Weighted SWOT Analysis of Valuing a Microfinance Institution (Or Private Growth Enterprise): Dealing with Uncertainty Template, Example


Not all factors mentioned under the Strengths, Weakness, Opportunities, and Threats quadrants in the SWOT Analysis are equal. Managers in the HBR case study Valuing a Microfinance Institution (Or Private Growth Enterprise): Dealing with Uncertainty needs to zero down on the relative importance of each factor mentioned in the Strengths, Weakness, Opportunities, and Threats quadrants. We can provide the relative importance to each factor by assigning relative weights. Weighted SWOT analysis process is a three stage process –

First stage for doing weighted SWOT analysis of the case study Valuing a Microfinance Institution (Or Private Growth Enterprise): Dealing with Uncertainty is to rank the strengths and weaknesses of the organization. This will help you to assess the most important strengths and weaknesses of the firm and which one of the strengths and weaknesses mentioned in the initial lists are marginal and can be left out.

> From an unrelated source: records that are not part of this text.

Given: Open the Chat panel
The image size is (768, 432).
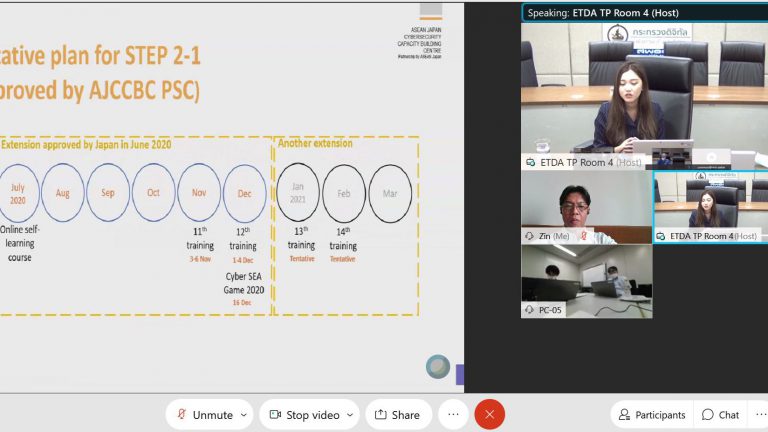Looking at the screenshot, I should tap(720, 415).
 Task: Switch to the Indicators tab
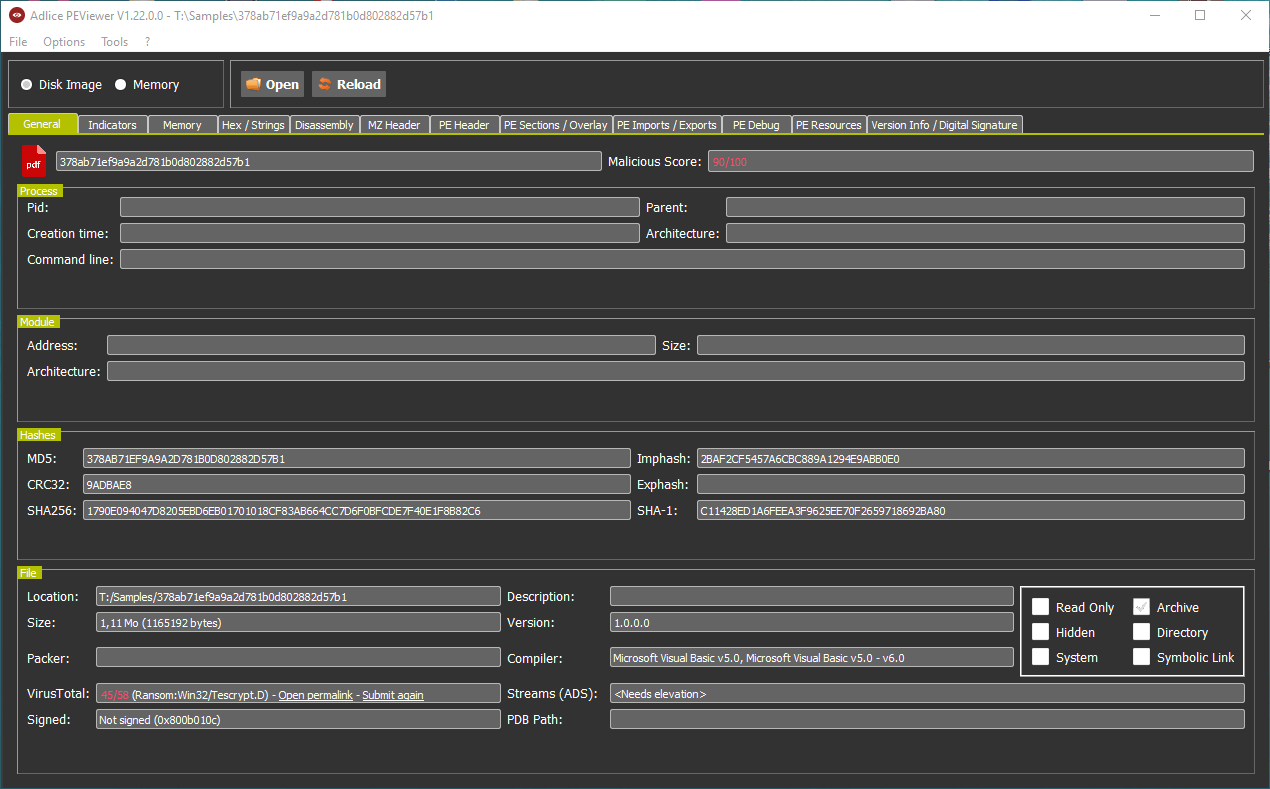point(112,125)
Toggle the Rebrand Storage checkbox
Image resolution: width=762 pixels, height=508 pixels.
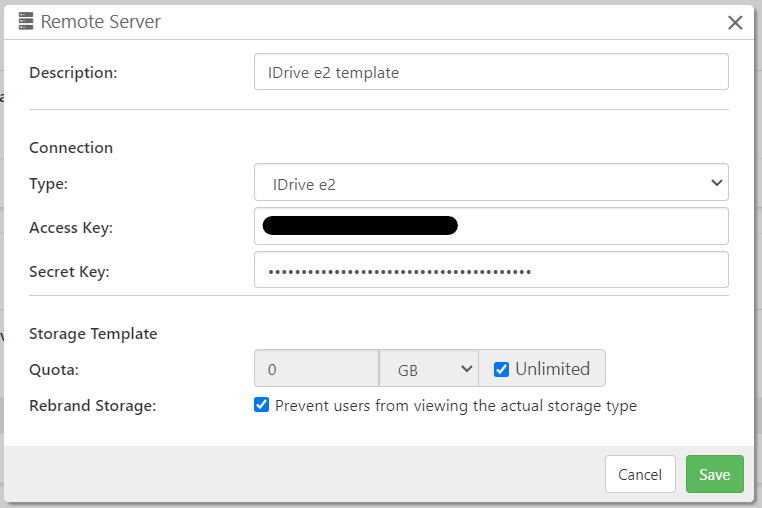click(262, 405)
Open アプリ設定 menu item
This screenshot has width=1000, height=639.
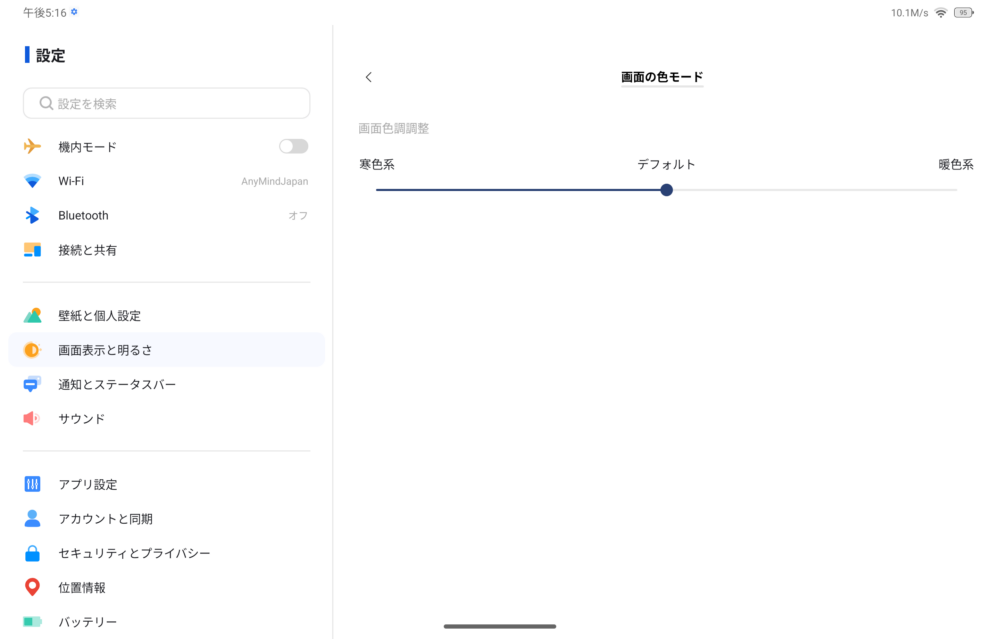point(88,485)
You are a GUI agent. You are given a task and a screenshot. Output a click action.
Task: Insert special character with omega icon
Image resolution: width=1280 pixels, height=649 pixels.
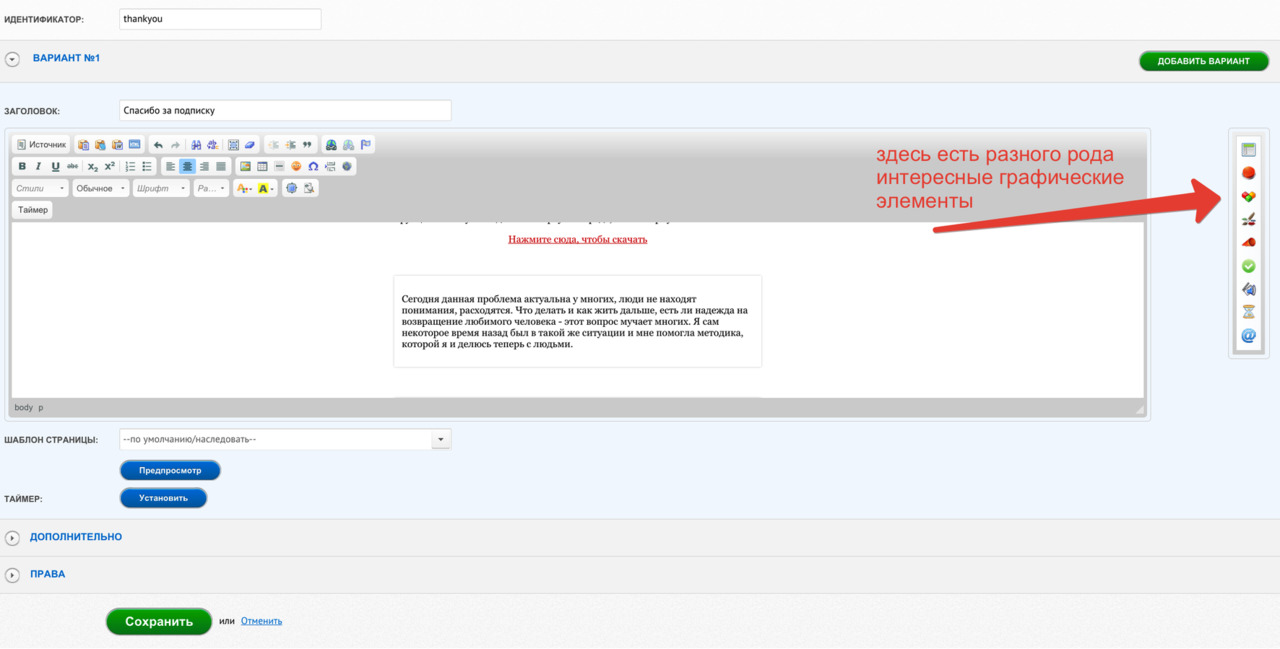[x=313, y=167]
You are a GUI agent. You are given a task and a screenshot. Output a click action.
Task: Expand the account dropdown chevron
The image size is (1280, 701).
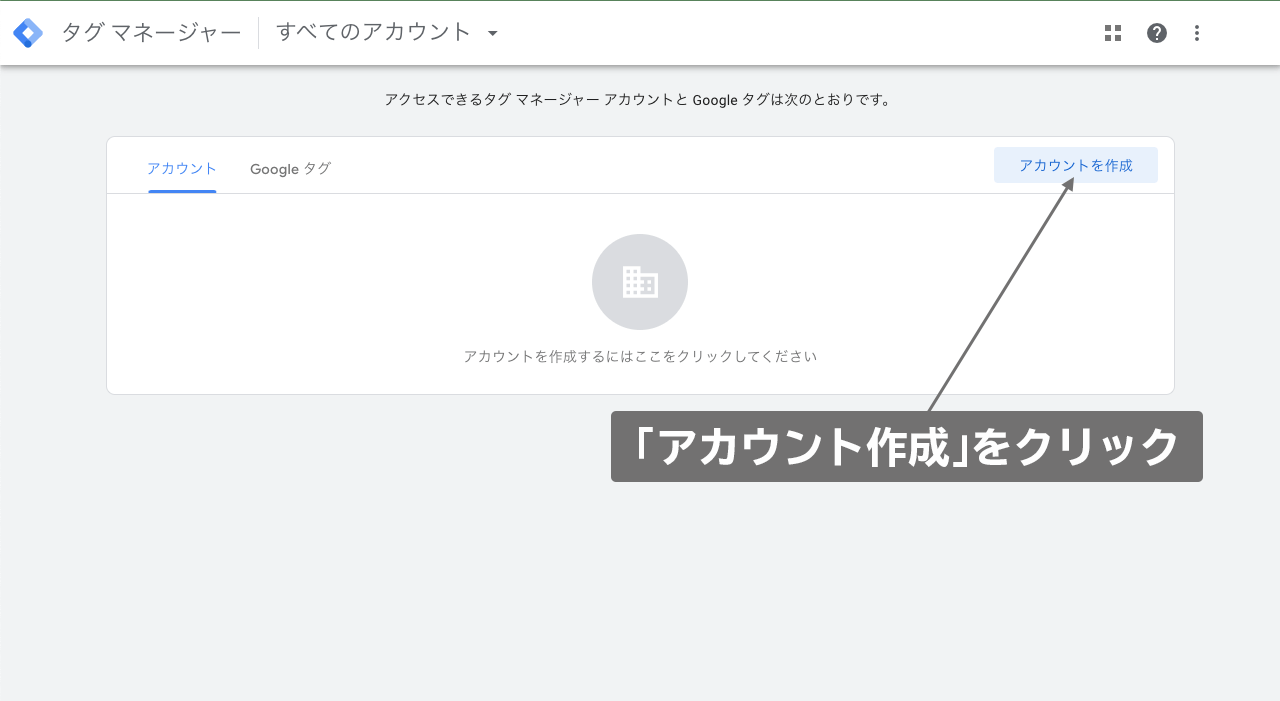[x=491, y=33]
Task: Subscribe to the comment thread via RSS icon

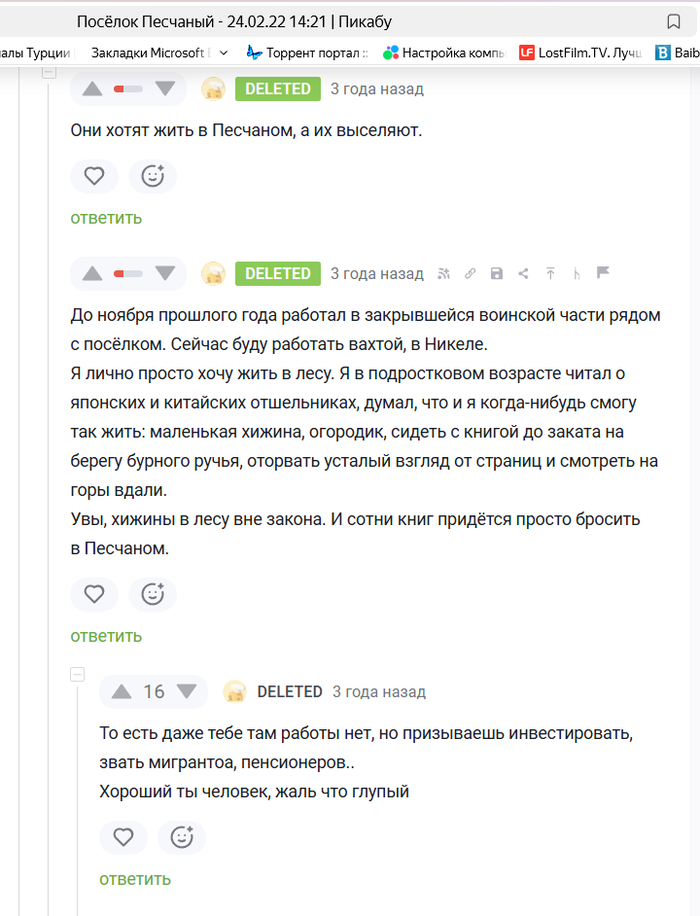Action: coord(444,273)
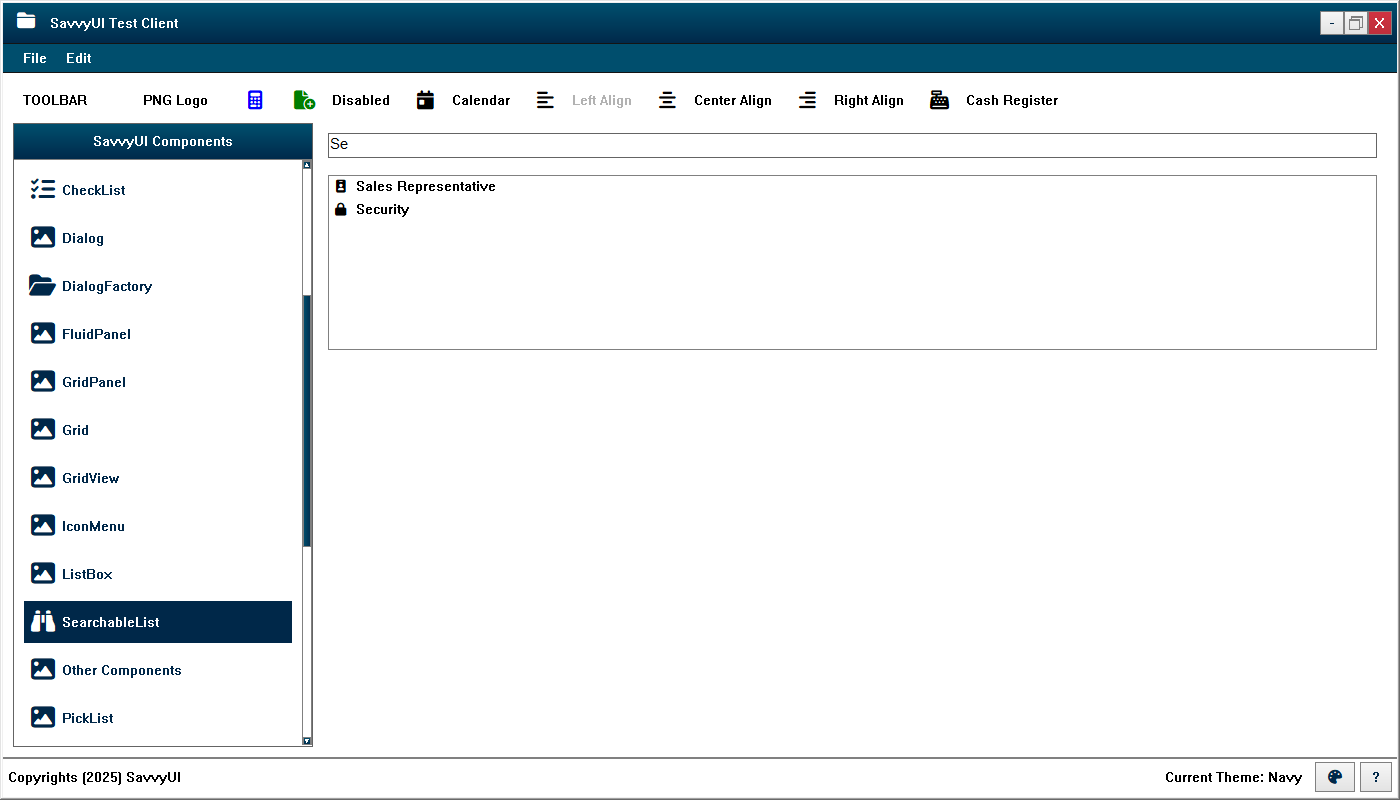This screenshot has width=1400, height=800.
Task: Click the help question mark button
Action: tap(1376, 777)
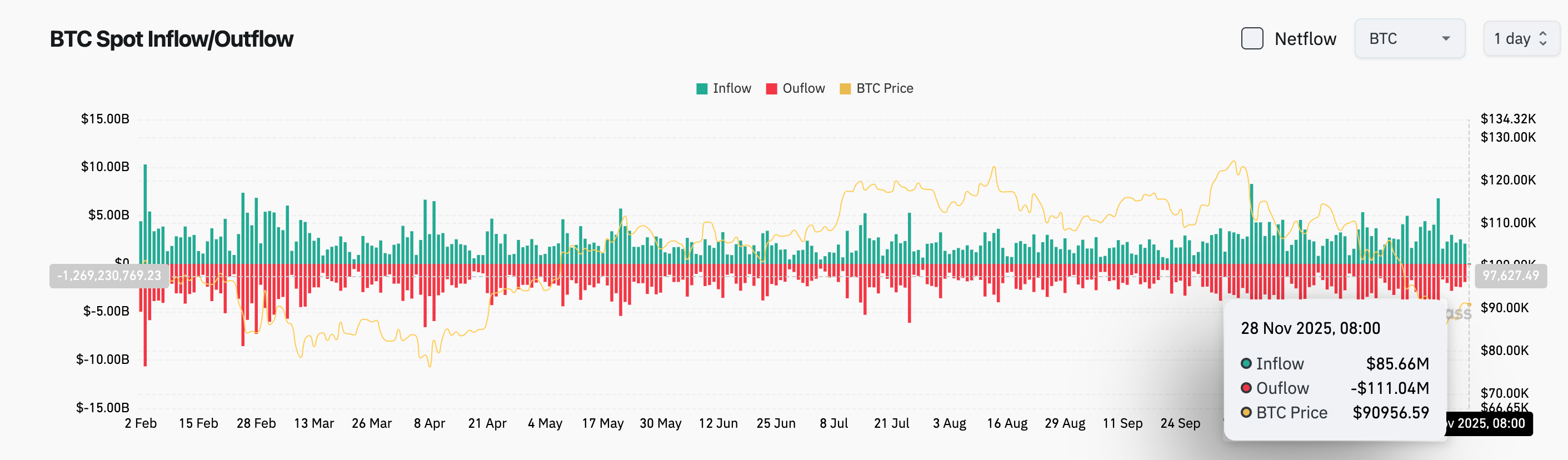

Second stage for conducting weighted SWOT analysis of the Harvard case study Valuing a Microfinance Institution (Or Private Growth Enterprise): Dealing with Uncertainty is to give probabilities to the external strategic factors thus better understanding the opportunities and threats arising out of macro environment changes and developments.

Third stage of constructing weighted SWOT analysis of Valuing a Microfinance Institution (Or Private Growth Enterprise): Dealing with Uncertainty is to provide strategic recommendations includes – joining likelihood of external strategic factors such as opportunities and threats to the internal strategic factors – strengths and weaknesses. You should start with external factors as they will provide the direction of the overall industry. Secondly by joining probabilities with internal strategic factors can help the company not only strategic fit but also the most probably strategic trade-off that Microfinance Methodology needs to make to build a sustainable competitive advantage.